CALISTOGA: What helps to absorb greenhouse gases, extend the life of farmland and keep soil moist in times of drought? At one of the Napa Valley’s most famed wineries, growers turn their eyes downward for their answer – toward the humble-looking, easy-to-miss plants between the rows of grapevines.

Most visitors at the Chateau Montelena grounds may first notice the columns of vines producing grapes for its famed vintages. On Sunday afternoon, however, a group of visitors turned their attention instead to the Blando Brome grasses, barley and other ground-cover plants filling the 8-foot-wide gaps between the rows.

Encompassing a program of cover crops and extensive composting, its supporters say, is the goal of allowing the soil and its inhabitants to fulfill their normal purposes.

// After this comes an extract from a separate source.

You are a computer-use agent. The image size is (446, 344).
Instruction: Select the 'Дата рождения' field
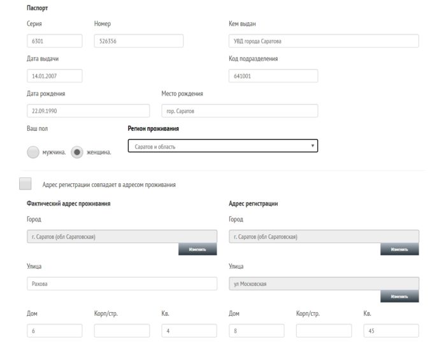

“It’s all about balance; we want to maintain what we already have (in the soil),” said Dave Vella, Chateau Montelena’s vineyard manager. “We’re not going to ‘improve’ on anything. … You have to look at soil like a big checking account; you make a deposit and you get a return, but you can’t keep withdrawing from the soil.”

About a dozen species of soil-hugging vegetation serve as counterpoint and guardian to Chateau Montelena’s famed vines. By pulling carbon dioxide from the air, retaining water, harboring pest-hunting insects and strengthening the ground against erosion, the plants form what its creators – Vella and the agronomist Bob Shaffer – describe as a safeguard against the fields’ exhaustion, a step they urged other farmers to emulate to lessen the burden of fertilizer and pesticide costs.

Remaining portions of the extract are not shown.